Your tasks ▸
[a] Please reproduce verbatim the passage of the market commentary below, everything from "Now in terms" down to "inventories to rebuild.".
[b] Answer these questions using the market commentary below:
(i) What application does the commentary give as an example of where global polyethylene goes?
(ii) Since which month has the automotive market shown signs of declining demand?
(iii) How long will it take for supply chains to normalize and inventories to rebuild?
[c] In the market commentary below, which kinds of global capacity are described as remaining off-line, constrained or otherwise disrupted? List them all.

So turning to Slide 2. Let me start with the macro backdrop. We’re continuing to characterize the current environment as relatively stable on the demand side, but increasingly constrained and more complex on the supply side.
So far this quarter, we are seeing higher volumes when compared to the same period over the past several years. And specific to global polyethylene, which goes into essential applications like packaging for food preservation, demand remains resilient. And this is evidenced by our strong pricing actions continuing to take hold. Additionally, we are seeing stability in both consumer and infrastructure applications, largely due to typical seasonal demand uplifts that we expected. And while some reports are showing subdued consumer confidence in many regions, purchasing patterns tell a different story. Retail spending for do-it-yourself and coatings-related applications is stable going into traditionally high seasonal periods.
Now the one area that is showing signs of declining demand since April is across automotive markets as consumers continue to delay large purchases. And while high fuel prices are driving some increased interest in electric vehicles, we have not yet seen that translate into increased sales.
Now in terms of supply dynamics, a meaningful portion of global oil, ethylene and polyethylene capacity remains off-line, constrained or otherwise disrupted as a result of the ongoing conflict in the Middle East. Now given the scale of these supply constraints, we believe the fundamentals are increasingly supportive of tighter near- to medium-term markets. So a conflict resolution and subsequent reopening of the Strait of Hormuz would begin to restore supply, but the impact would not reverse overnight. With capacity disruptions and inventories depleted, it will take several quarters for supply chains to normalize and inventories to rebuild.

Supplied entries ▸
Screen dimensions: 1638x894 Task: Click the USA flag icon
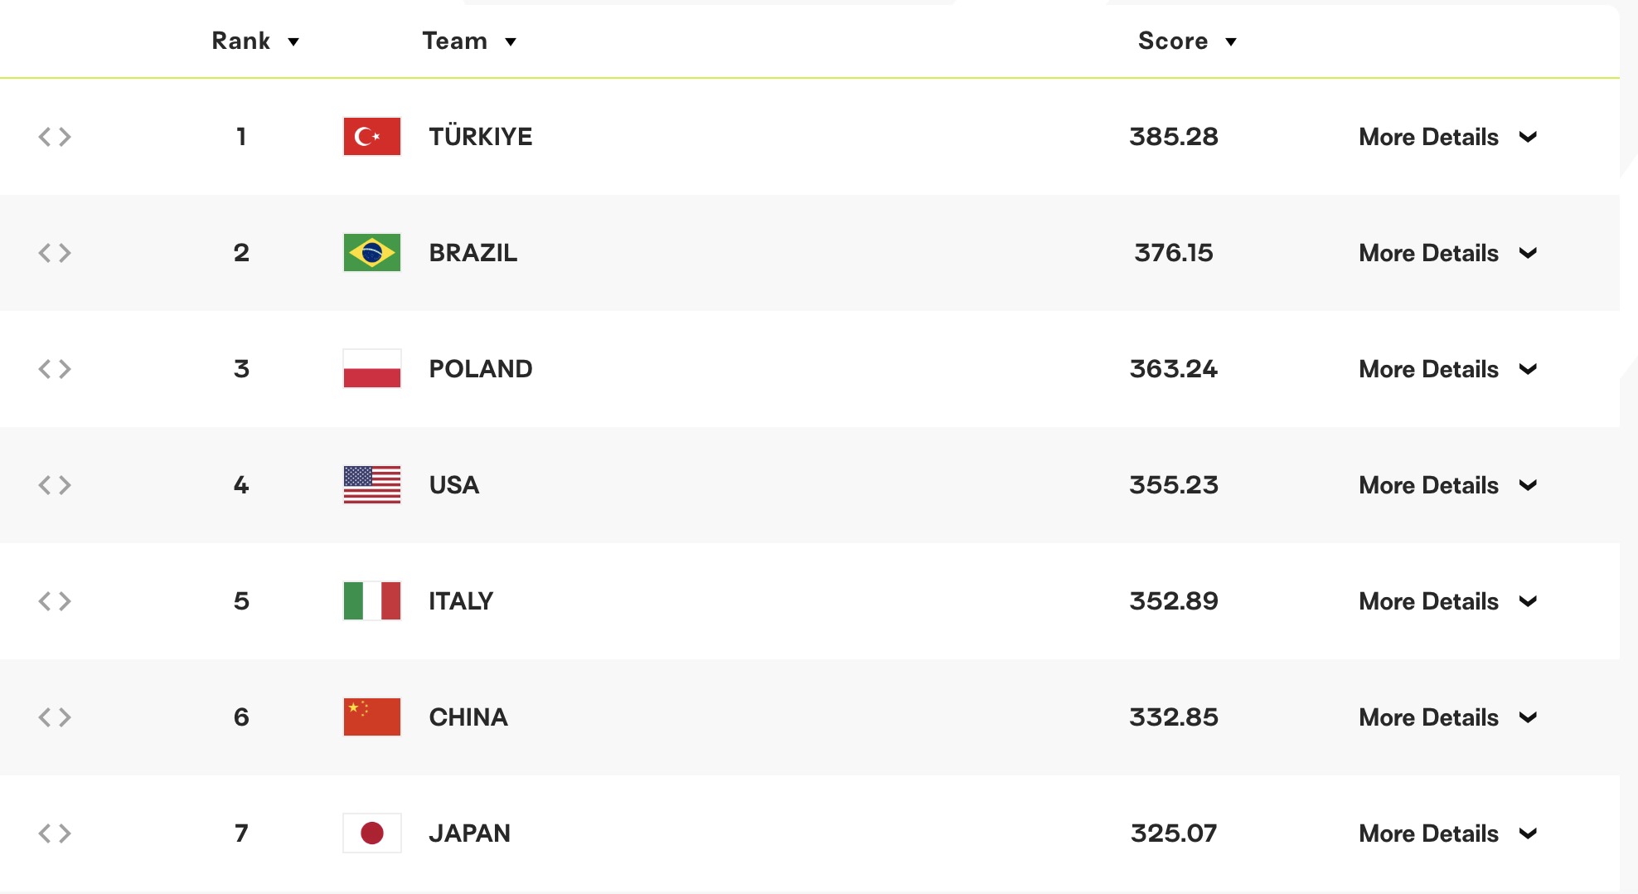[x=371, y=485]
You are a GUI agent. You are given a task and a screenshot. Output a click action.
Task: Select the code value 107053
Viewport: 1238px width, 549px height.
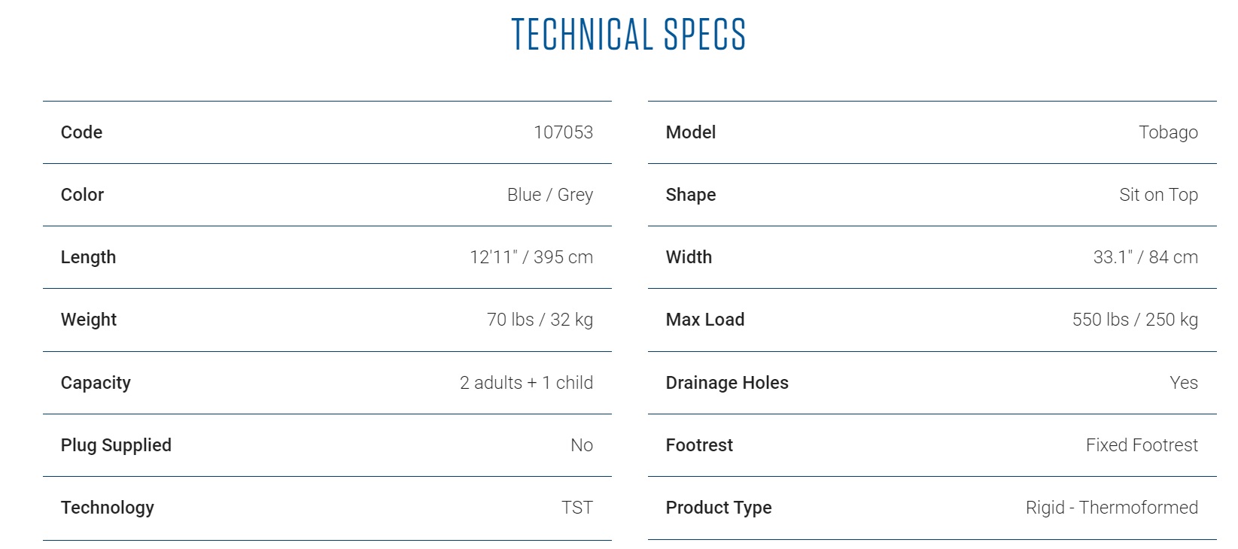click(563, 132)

* * *

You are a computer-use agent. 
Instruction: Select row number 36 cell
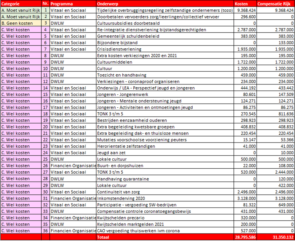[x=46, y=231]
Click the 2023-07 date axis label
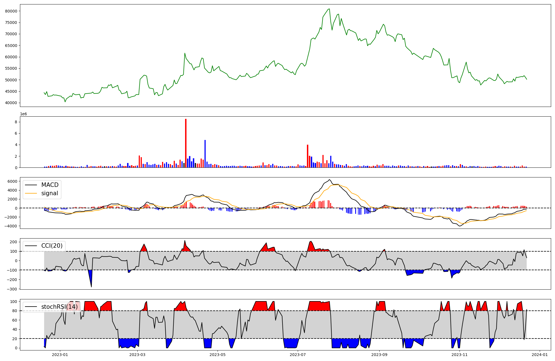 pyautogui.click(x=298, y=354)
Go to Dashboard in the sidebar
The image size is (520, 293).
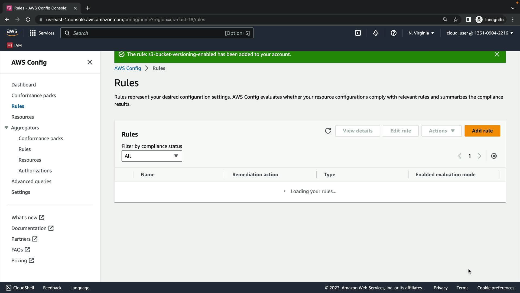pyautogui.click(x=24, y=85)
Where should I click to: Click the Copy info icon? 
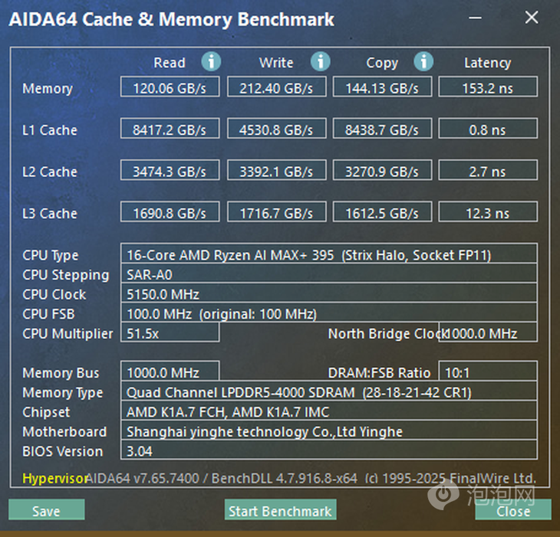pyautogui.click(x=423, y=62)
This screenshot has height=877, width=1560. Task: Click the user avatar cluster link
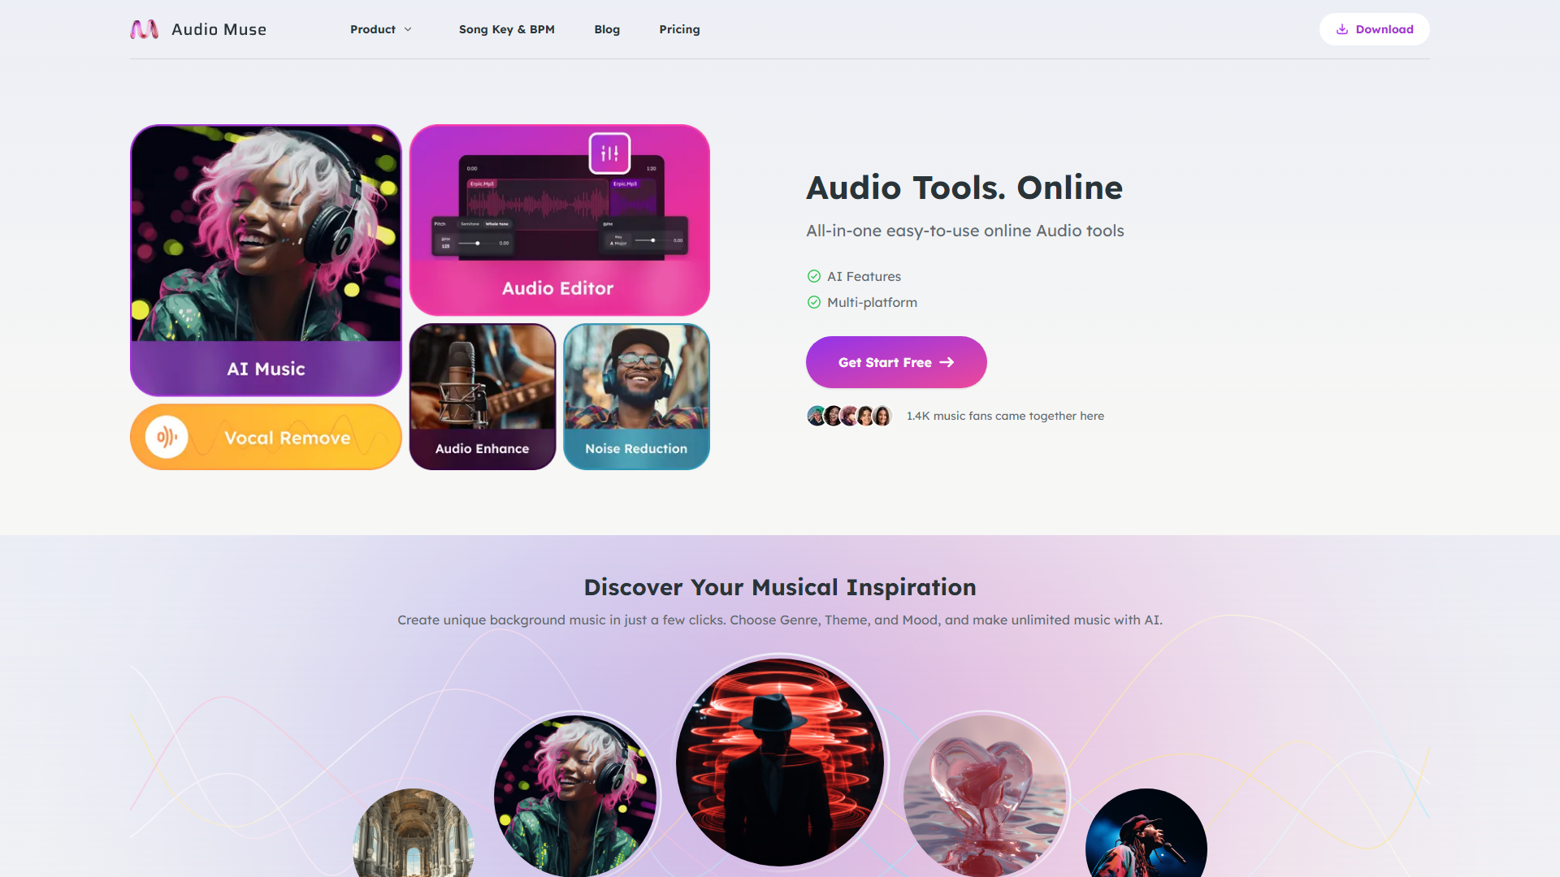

Exercise responses ▸
[a]
Now in terms of supply dynamics, a meaningful portion of global oil, ethylene and polyethylene capacity remains off-line, constrained or otherwise disrupted as a result of the ongoing conflict in the Middle East. Now given the scale of these supply constraints, we believe the fundamentals are increasingly supportive of tighter near- to medium-term markets. So a conflict resolution and subsequent reopening of the Strait of Hormuz would begin to restore supply, but the impact would not reverse overnight. With capacity disruptions and inventories depleted, it will take several quarters for supply chains to normalize and inventories to rebuild.

[b]
(i) Packaging for food preservation
(ii) April
(iii) Several quarters

[c] Oil, ethylene, polyethylene